RECORDS FOR THIS TASK section start
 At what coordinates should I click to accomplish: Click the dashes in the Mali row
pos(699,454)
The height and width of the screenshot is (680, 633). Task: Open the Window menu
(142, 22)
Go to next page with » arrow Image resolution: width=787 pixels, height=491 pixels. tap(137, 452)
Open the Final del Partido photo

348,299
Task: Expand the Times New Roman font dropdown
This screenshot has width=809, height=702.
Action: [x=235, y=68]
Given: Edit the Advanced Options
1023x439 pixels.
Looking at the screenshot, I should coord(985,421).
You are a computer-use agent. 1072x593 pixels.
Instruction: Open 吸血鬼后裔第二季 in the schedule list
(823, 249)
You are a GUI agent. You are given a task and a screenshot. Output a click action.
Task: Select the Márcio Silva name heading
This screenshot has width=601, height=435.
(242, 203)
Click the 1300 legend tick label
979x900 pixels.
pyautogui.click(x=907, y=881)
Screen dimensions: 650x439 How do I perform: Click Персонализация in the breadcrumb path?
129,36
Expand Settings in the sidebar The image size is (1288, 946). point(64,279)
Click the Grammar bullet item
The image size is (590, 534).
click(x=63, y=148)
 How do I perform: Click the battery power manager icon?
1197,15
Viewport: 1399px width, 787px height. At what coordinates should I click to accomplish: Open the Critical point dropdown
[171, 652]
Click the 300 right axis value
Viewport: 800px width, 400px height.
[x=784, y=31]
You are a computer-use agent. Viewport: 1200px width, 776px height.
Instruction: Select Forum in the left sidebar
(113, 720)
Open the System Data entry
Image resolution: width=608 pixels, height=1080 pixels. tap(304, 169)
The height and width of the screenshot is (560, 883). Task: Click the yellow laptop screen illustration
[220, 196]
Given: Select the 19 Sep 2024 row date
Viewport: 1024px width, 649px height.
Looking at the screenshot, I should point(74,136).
RECORDS FOR THIS TASK section end
### ABOUT THIS TASK
Your answer must consist solely of the lines from the top of the entries above through the line containing "Task: Expand the", copied exactly, both ends included.

### SOLUTION FOR THIS EXERCISE
 At what coordinates should I click to accomplish: Click the dashes in the Mali row
pos(699,454)
The height and width of the screenshot is (680, 633). Task: Open the Window menu
(142, 22)
Go to next page with » arrow Image resolution: width=787 pixels, height=491 pixels. tap(137, 452)
Open the Final del Partido photo

348,299
Task: Expand the Times New Roman font dropdown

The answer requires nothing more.